#### TASK DESCRIPTION
Pick up the report on type 2 diabetes in adolescents after its last sentence and carry it forward.

#### SUPPLIED PASSAGE
Start of Block
KEYSTONE, COLO. — Efforts directed at lifestyle modification without concomitant drug therapy in adolescents with type 2 diabetes are “a waste of time,” Dr. Philip S. Zeitler said at a conference on the management of diabetes in youth.
The disease in teens differs in key ways from the classical form arising in middle age or later. Adolescents with type 2 diabetes are more obese.
They have more severe lifestyle abnormalities. While 90% of all diabetes cases are type 2, it's mainly a disease of the elderly, and to a lesser extent of middle age. It's a disease that's largely the result of an unhealthy lifestyle: obesity, sedentary behavior, and a bad diet. Classically it takes decades and decades of these conditions before a person develops type 2 diabetes.
When type 2 diabetes arises in teens—that's 2–5 decades earlier than in the majority of affected individuals—it's believed to be because they've gotten an earlier start on obesity and sedentary behavior and are more extreme in their expression of these risk factors than older patients. These are kids who typically have missed out on the years of highly active running around all day that other kids experience. They have a diet heavily weighted to fast foods, snack foods, and convenience foods. The developmental course of their disease has been compressed due to more intense risk factor levels than in older adults.
Being born to a mother whose pregnancy was complicated by diabetes is an additional potent risk factor for early-onset type 2 diabetes and associated disorders, Dr. Zeitler said in a later interview.
Comorbidities including sleep apnea, fatty liver disease, ovarian hyperandrogenism, and orthopedic issues appear to be more common than in adult type 2 diabetics, probably because of the teens' more intense life- style abnormalities.
End of Block
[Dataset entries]
Start of Block
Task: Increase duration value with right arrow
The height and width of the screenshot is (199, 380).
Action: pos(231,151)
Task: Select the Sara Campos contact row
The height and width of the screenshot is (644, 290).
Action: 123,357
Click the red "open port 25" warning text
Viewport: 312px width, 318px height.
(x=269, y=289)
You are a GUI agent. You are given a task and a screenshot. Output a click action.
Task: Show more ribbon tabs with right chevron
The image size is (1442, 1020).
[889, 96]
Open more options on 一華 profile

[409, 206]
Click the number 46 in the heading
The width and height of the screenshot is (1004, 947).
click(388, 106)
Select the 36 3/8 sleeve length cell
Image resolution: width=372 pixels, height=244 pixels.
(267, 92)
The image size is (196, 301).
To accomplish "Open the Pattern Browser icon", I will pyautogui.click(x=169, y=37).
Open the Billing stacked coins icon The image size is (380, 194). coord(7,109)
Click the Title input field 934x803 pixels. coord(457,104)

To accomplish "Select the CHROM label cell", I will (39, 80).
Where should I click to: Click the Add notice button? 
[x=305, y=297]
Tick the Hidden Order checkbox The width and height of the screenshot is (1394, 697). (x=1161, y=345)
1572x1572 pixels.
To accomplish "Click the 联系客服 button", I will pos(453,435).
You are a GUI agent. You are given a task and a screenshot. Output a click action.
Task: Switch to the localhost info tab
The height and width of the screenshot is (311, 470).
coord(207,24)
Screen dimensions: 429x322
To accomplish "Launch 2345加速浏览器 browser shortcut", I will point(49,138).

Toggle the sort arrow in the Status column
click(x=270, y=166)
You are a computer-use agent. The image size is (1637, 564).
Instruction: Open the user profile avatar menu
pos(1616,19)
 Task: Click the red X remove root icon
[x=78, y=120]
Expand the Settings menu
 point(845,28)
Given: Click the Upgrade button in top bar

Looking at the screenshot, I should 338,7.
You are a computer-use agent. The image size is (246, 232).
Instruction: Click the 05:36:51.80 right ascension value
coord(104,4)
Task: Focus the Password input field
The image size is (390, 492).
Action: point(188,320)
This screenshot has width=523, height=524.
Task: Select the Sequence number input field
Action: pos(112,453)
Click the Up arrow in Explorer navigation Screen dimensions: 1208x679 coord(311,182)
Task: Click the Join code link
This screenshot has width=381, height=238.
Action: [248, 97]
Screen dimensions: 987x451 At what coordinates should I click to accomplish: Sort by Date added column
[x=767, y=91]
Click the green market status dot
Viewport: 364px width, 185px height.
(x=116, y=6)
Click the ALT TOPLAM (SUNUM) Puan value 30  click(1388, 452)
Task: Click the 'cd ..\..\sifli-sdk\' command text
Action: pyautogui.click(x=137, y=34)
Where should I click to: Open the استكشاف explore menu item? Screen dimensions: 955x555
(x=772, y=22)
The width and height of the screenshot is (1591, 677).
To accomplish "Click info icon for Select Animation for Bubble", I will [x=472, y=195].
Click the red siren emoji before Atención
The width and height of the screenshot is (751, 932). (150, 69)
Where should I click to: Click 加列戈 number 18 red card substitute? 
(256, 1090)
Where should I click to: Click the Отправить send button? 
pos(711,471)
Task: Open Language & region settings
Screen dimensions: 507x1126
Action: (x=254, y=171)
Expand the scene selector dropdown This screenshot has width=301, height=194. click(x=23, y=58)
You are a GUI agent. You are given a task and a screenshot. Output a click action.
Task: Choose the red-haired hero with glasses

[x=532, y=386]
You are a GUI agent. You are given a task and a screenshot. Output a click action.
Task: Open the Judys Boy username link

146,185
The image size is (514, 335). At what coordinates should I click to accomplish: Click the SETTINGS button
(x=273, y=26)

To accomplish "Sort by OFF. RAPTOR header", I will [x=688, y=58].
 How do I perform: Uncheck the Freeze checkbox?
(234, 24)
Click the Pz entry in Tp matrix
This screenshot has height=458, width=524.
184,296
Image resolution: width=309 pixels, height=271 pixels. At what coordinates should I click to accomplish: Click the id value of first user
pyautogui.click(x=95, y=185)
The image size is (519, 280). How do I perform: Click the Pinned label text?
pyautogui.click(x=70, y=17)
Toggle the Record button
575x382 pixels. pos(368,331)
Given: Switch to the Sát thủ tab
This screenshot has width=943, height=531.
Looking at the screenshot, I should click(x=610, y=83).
End of Block
#### RESULT FOR THIS TASK
And of course adolescents live in families that often may lack social and economic resources and serve as “enablers” of the type 2 diabetic teen's pervasively disordered lifestyle. They may not be ready to provide the sort of support needed for lasting change.
To these factors, add the developmental challenges intrinsic to adolescence, the powerful role peer pressure exerts, and the substantial likelihood that severe depression or other significant psychiatric issues may be present in the type 2 diabetic teen, and it becomes apparent that attempts at lifestyle change in this patient population need to be combined with effective drug therapy, according to Dr. Zeitler of the University of Colorado, Denver.
For specific pharmacologic options targeting blood sugar, one should start is with metformin. For the moment, it's the only approved drug for pediatric type 2 diabetes. It's safe, effective, familiar, and at $20–$30 per month, relatively inexpensive. It results in weight loss, mildly improved lipid profiles, and reduction in hirsutism and menstrual irregularities in females, as well as improved blood glucose control. Lactate acidosis has long been a theoretic worry, but a 40,000-patient metaanalysis showed no increase in risk even when metformin was prescribed despite contraindications (Arch. Intern. Med. 2003;163:2594–602).
Dr. Zeitler offered his personal treatment algorithm, which he termed “unscientific but rational”: Start metformin in new-onset nonketotic teens in relatively good control as defined by an HbA1c of 10% or less. The dose is 500 mg/day, titrated as tolerated to 2,000 mg/day with increases of not more than 500 mg weekly. Also, introduce standard diabetes education with added emphasis on weight loss and lifestyle modification. In new-onset patients in poor control without acidosis, start metformin along with Lantus insulin at 15–30 units four times daily, weaning the patient off insulin as tolerated once control of blood glucose level is attained, he said at the conference sponsored by the University of Colorado and the Children's Diabetes Foundation, Denver.
Acidotic patients are best managed as in type 1 diabetes until the acidosis is reversed. Then start metformin and insulin, later weaning off insulin as tolerated.
Dr. Zeitler readily turns to insulin because it works, it conveys a message that the youth has a serious illness worthy of treatment compliance, and preliminary evidence suggests early use of insulin may preserve beta-cell function. Other drug options have major drawbacks:
▸ Thiazolidinediones. Pediatric approval is anticipated despite lingering concerns about hepatotoxicity, but Dr. Zeitler does not expect this drug class to have a big impact on glycemic control. Type 2 diabetic teens tend to fall into two categories: those who respond well to metformin and lifestyle measures, and those who don't—in which case adding a glitazone is insufficient. However, there may be beneficial nonglycemic effects of these agents that will create a place for them in the future.